**DESCRIPTION OF THE TASK**:
Only one stretch of the data below is needed. Output the lines from the one with "Mackinac Island, MI: Round" up to and including the one with "White Hall, MI: White", exactly as they stand.

**DATA TO USE**:
= = =
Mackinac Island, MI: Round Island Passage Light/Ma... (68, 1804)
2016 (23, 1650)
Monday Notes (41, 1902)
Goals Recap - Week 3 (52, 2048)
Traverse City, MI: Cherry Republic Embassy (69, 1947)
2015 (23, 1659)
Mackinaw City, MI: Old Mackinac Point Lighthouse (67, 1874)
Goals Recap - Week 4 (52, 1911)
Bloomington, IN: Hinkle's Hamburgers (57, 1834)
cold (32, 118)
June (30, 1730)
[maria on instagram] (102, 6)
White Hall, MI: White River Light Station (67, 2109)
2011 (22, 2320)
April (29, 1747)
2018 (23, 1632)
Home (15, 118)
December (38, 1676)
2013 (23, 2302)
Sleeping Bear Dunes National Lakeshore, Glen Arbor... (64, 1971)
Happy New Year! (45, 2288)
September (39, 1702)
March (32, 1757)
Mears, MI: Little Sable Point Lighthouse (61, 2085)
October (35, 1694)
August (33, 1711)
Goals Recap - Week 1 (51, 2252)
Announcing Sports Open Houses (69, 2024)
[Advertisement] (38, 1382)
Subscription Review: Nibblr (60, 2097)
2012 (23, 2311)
= = =
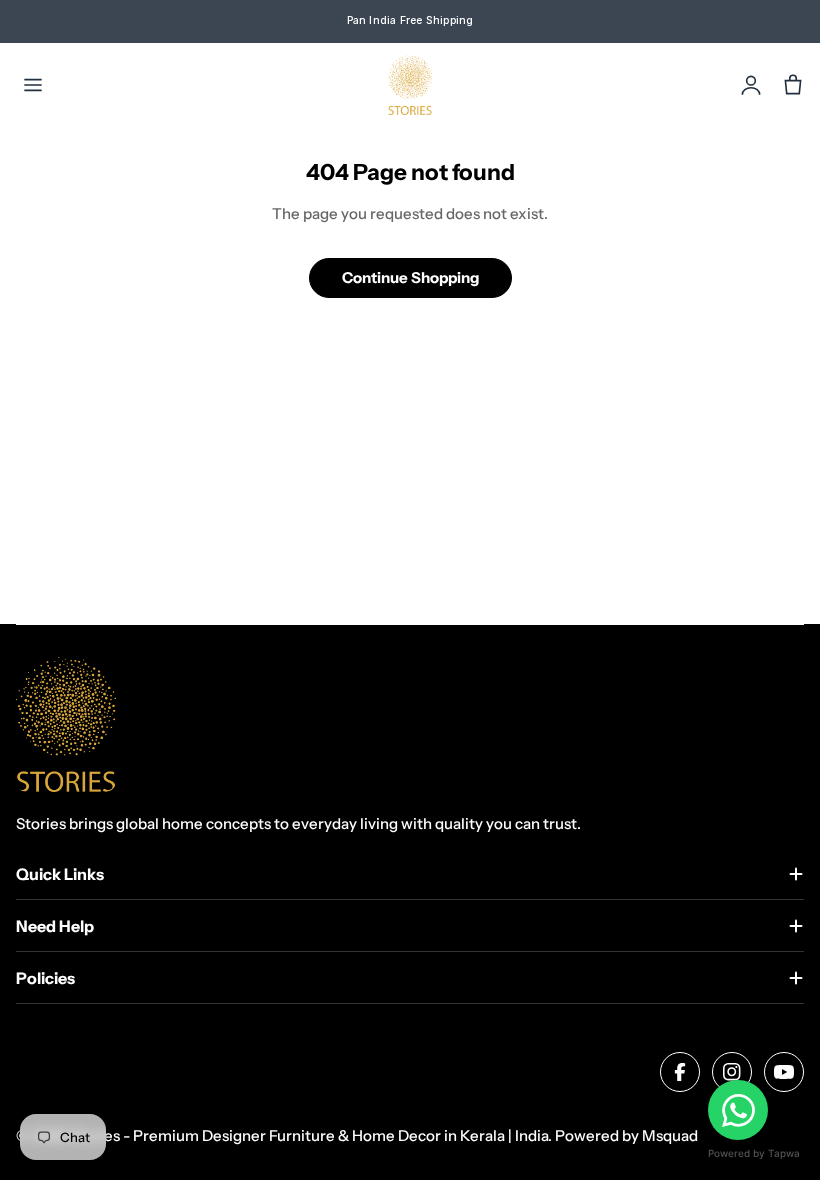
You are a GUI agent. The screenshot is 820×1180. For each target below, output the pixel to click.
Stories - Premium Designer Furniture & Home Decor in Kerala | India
= = =
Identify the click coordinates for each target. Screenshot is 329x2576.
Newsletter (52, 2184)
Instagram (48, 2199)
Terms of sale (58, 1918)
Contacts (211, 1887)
= = =
**WRITTEN ANSWER**:
Mackinac Island, MI: Round Island Passage Light/Ma... (68, 1804)
2016 (23, 1650)
Monday Notes (41, 1902)
Goals Recap - Week 3 (52, 2048)
Traverse City, MI: Cherry Republic Embassy (69, 1947)
2015 (23, 1659)
Mackinaw City, MI: Old Mackinac Point Lighthouse (67, 1874)
Goals Recap - Week 4 (52, 1911)
Bloomington, IN: Hinkle's Hamburgers (57, 1834)
cold (32, 118)
June (30, 1730)
[maria on instagram] (102, 6)
White Hall, MI: White River Light Station (67, 2109)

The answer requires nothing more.